Singing Landscapes: The Lost Language Repository

The Australian Aboriginal culture is defined by its oral tradition. However, it is a tradition that is on the verge of being diluted and lost forever.

Existing Archiving formats and systems in place to record and illustrate this oral culture are inefficient as the information is detached from its context of the landscape.

Singing Landscapes allows for the architectural parameters of a spatial experience to exist in the air and the earth of the Australian landscape.

The archive of the Air which is transmitted through the obsolete radio spectrum of the shortwave and the Archive of the Earth which is embedded within the ground through the use of infrasound from the acoustic spectrum.

Thus the architecture becomes these two invisible landscapes where one can experience space and knowledge simultaneously in a parameter that is invisible to the naked eye.

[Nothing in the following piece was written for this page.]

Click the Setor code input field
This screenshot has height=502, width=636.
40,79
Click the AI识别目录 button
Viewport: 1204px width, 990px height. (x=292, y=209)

The role of the physical will be to emit and tune into the information allowing the user to experience this rich and vast knowledge within the landscape rather than through the medium of a computer screen connected to the information cloud.

The school has the largest classrooms in existence. The network that connects student to teacher over thousands of kilometers in the outback allows lessons to be taught without the need for a physical teaching space. The invisible landscape of the shortwave radio frequency facilitates this unique form of invisible architecture.  The information of Aboriginal bushcraft and stories are embedded within the shortwave frequency amongst other SOS radio stations such as the School of the Air and the Flying Doctor. On 25 October 2015 at the times of 8am, 1pm and 6pm, there were many listeners to this archived information. The individuals tuning in create an archival network that is constantly shifting and evolving as listeners tune in and out of the archive. A lost explorer tunes into the Archive of the Air to listen to the Martu Aboriginal knowledge of the landscape around Lake Disappointment. Food and drink can now be uncovered.The Archive of the Earth exists within the invisible landscape of the seismic infra-sounds that resonate from infraplants embedded within the outback. They emit information in directions of Songlines or at specific sites. A listener of the Archive of the Earth can now experience the knowledge of the landscape within the landscape itself rather than the computer screen located thousands of miles away. 

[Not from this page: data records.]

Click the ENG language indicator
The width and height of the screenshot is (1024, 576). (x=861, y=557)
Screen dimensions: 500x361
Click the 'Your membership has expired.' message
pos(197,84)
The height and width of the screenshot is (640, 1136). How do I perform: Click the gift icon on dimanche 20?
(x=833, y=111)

The drawing is a tactile map that can be understood through touch. The visible lines and colour represent what can actually be seen rather than what can be tuned into. There are two ways of experiencing the Archive of the Earth: a personal more intimate experience or the more communal and public one. 

This is the personal way of navigating the Archive. The artefact becomes an extension of the body which connects the individual to the landscape. 

The point punctures the crust of the landscape where infra-sounds are detected. The geophone and data conditioning circuit decode the information and emits it as a vibration. The vibrations resonate through the elbow bone of the user to the point of his finger, which through the use of bone conduction, allows him/her to hear the archive. 

The Artefact was hand-carved from Lime Wood whilst the ergonomic pieces were cast in alloy metals. 

Special Thanks to Hussam Flayhan.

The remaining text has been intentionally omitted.